Psychoanalysis has demonstrated that to enable positive change it is essential to manage transference. Transference is experienced in the immediate reactions of liking or disliking influential Others; often the subject who we suppose has knowledge that will benefit us. In services this Other is usually the health care professional. Managing transference requires a connection between consciously expressed expectations and unconscious desire. Health care delivery takes place within a therapeutic professional relationship placing responsibility on staff to acknowledge and address the quality of the relationships they have with service users.
The reviews of service user satisfaction and the consistent readmission rates indicate that health care professionals are unskilled at forming positive therapeutic relationships. The aim of this study is to investigate the current management of transference and to make recommendation in relation to how recognition and management of transference may have positive outcomes for service users and providers.
Following a review of relevant literature, a qualitative methodology was designed and data collected by interviews and non-participant observation in an acute mental health service. The data were analysed with a Freudian/Lacanian theory of the subject. Findings were grouped under four formulations, transference, language, groups and leaders and resulted in a set of recommendations.
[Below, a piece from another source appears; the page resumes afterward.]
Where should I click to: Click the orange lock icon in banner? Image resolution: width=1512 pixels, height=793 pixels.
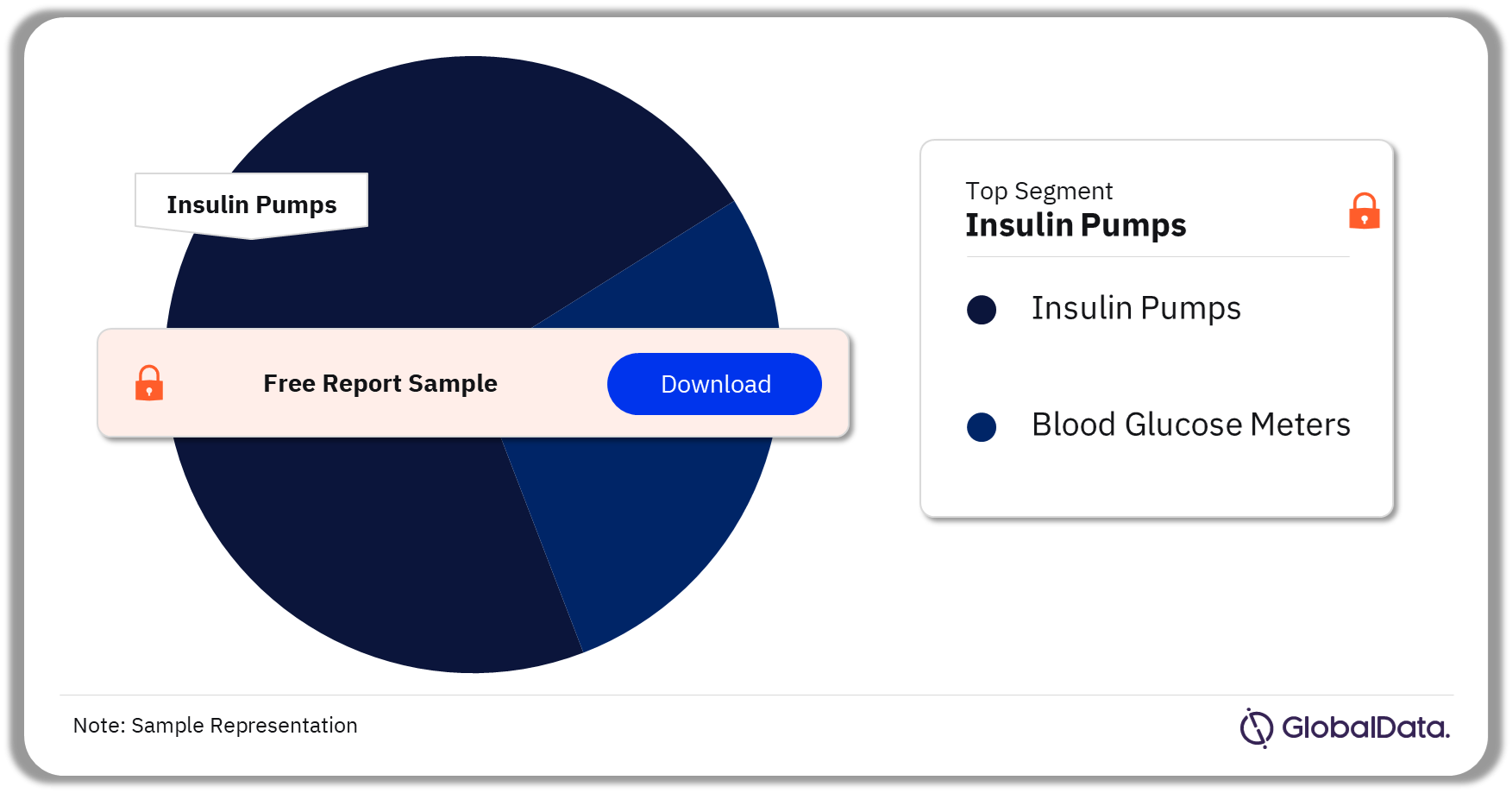149,383

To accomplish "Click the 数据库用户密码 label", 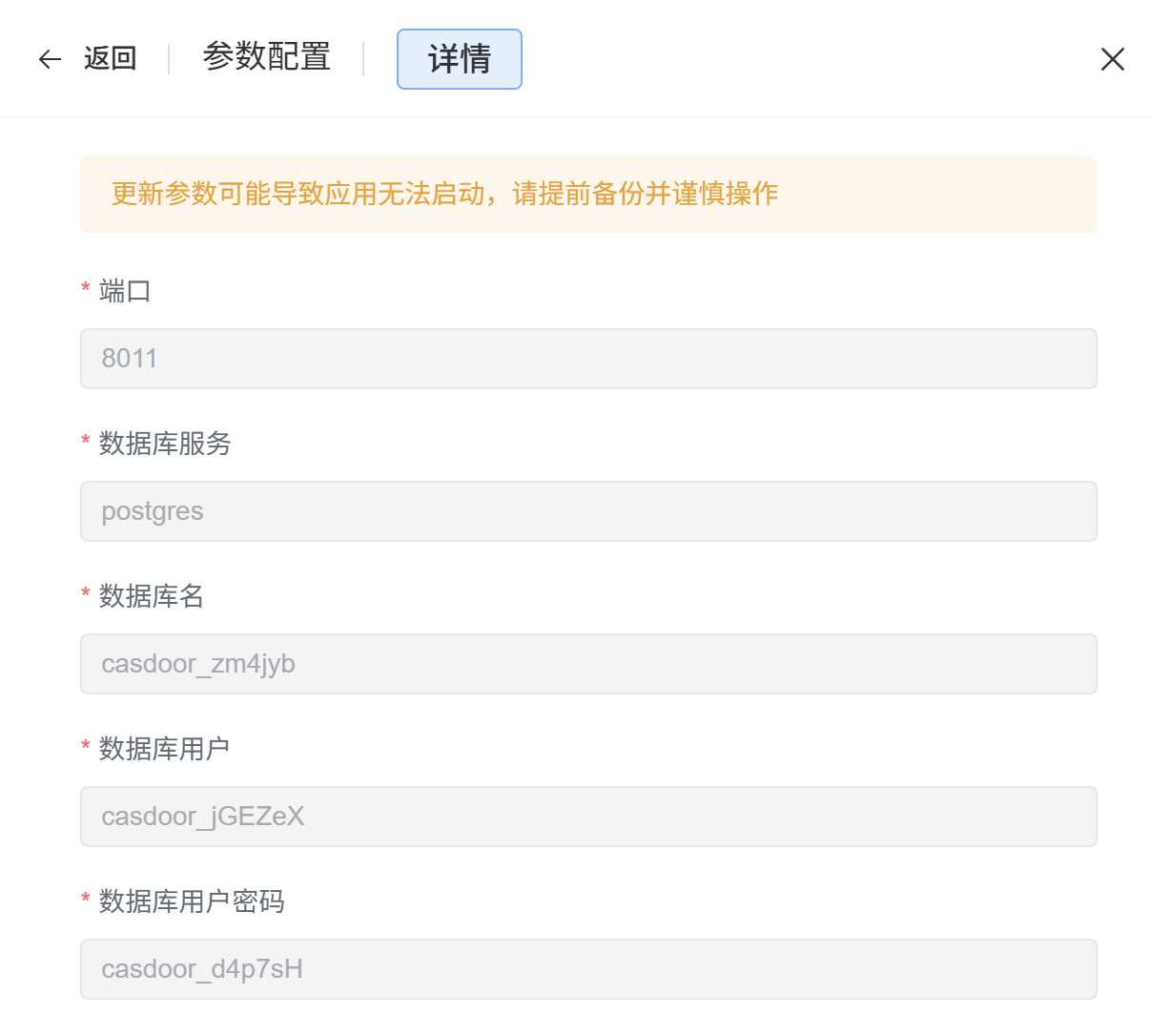I will tap(192, 901).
Key findings indicated that the act of caring provokes overwhelming anxiety in staff resulting in the patient being viewed as an object rather than a subject. Transference is unacknowledged and unmanaged and emerges in a negative form which contributes to the mismanagement of critical incidents. Staff are more concerned about maintaining the system that engaging with patients. Some professional groups lack language to describe their work resulting in the retention of patients as minors. Staff speak for rather than with patients. However with appropriate interventions for staff such as psychoanalytically informed supervision alongside a shift to a post-modern philosophy of care positive change could be achieved.